A highlight of their visit though was a visit to the island of Birka, http://www.visitstockholm.com/en/See–do/Attractions/birka/. Birka is one of Sweden’s first real ‘Viking’ towns and essentially a pre-curser to what is now Stockholm. Accessible via a spectacular two hour ferry journey from the centre of Stockholm, the island has been immaculately preserved and in 1993 was put on UNESCO’s list of World Heritage Sites.

Like most of the islands dotted around Stockholm it is visually stunning but as our tour guide explained (pictured here showing some Viking child rearing skills) most interestingly it has the highest number of Viking burial sites anywhere in the world and is a veritable treasure trove of historical artefacts.

pic 3

Being a bit of a history geek, some interesting facts for you,

  1. There is no such thing as ‘a Viking’. Being a Viking referred to the job you did, it wasn’t an ethnic group, just like ‘farmers’ or ‘carpenters’ aren’t a race of people. Now admittedly as far as the Viking job description went it certainly drifted in ‘questionable grey areas’ and would struggle with modern HR departments, but these were different times dear reader were they not.
  2. Despite a mountain’s worth of excavations and discoveries, they are yet to find one single helmet with horns sticking out of the side. Not one. However, as helmets with horns sticking out the side look cool, they have emerged in popular culture but are absolute codswallop (they did find a gold crown with a small image of a helmet with horns but that is literally the only reference anywhere in the world).
  3. You know in films where you see a boat filled with wood, gold, animal skins and the body of a fallen great warrior being pushed out to sea before a lone archer atop a cliff sets it on fire with a single arrow, whilst on the shoreline assembled warriors clash their shields and chant ancient songs for their fallen comrade? Yea, that’s also absolute bollocks apparently. People were burnt in boats with their belongings but it happened on dry land, hence the burial mounds. That’s all Hollywood nonsense.

pic 4

Burial mounds on Birka. Admittedly a little imagination is required.

Perhaps the best bit though is the reconstructed town. Basically they have built a few houses which would have stood at the time when Birka was at its peak (around the 9th century). Standing amongst those ancient homes, a lost time of foreign lands, my abiding thought was, ‘man, life must have been boring back then’,

pic 5

“So Björn, what did you get up to today?”

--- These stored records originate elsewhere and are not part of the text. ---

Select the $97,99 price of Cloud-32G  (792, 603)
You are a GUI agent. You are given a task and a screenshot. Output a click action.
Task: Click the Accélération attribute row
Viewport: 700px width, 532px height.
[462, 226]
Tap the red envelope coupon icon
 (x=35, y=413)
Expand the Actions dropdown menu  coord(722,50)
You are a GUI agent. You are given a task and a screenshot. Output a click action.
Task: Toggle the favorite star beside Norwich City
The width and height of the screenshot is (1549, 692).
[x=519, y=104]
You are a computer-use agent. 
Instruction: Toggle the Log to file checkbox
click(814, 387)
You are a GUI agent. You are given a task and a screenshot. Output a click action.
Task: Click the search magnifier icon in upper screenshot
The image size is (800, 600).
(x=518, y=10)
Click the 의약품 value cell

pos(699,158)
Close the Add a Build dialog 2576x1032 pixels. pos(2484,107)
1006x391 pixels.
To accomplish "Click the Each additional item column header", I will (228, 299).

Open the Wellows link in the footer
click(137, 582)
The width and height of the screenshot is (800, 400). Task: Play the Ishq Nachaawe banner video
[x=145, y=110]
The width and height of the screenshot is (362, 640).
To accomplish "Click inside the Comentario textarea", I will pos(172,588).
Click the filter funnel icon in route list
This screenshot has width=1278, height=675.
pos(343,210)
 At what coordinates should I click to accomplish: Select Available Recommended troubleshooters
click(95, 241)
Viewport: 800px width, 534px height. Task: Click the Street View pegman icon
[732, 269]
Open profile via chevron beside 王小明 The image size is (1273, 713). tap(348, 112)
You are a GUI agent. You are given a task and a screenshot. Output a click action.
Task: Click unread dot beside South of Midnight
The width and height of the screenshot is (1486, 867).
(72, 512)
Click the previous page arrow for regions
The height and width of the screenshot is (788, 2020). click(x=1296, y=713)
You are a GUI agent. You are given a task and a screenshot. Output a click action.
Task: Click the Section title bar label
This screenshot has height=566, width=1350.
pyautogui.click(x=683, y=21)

“Well you know Fraser, chopped some wood, built a fire, stared out over the lake.”

“Busy day then.”

“Certainly was.”

“Plans for tomorrow?”

“Well I was planning to chop some more wood first thing, obviously. Then I was thinking of maybe building another fire… But as a test, I thought I’d stare out over that other lake over there in the afternoon.”

“Wow, steady on Björn. If you do that tomorrow what will you do on Wednesday?”

I am being slightly churlish here and I am sure living back then was extremely fulfilling without the avalanche and weight of modern communications and technology we live under today. But seriously? No internet? No phone? No dishwasher?…. Kill me now.

Which does bring me on nicely to a modern irritation. The parking ticket. As you may have gathered we’ve had our first Swedish parking ticket. Nothing strange there, we’ve all had them. But I bet you didn’t know that in Sweden it’s illegal to park your car within 10 meters of a crossroad. Any crossroad. Now I did a bit of law at Uni and know that ignorance is no kind of legal defence, but come on Sweden, give me a break!

The fine? £100. Ok fair enough, bit steep given I was 4 meters out but whatever. Guess what though? If I’d parked the car ‘legally’ but NOT put a parking ticket in the window the fine would have only been £60… So I’d have been 40 quid better off if I’d just parked it randomly without a ticket. As I noted a few weeks ago, in many ways Sweden is very different to the UK… But in many others ways they are very similar.

Anyway, moving on.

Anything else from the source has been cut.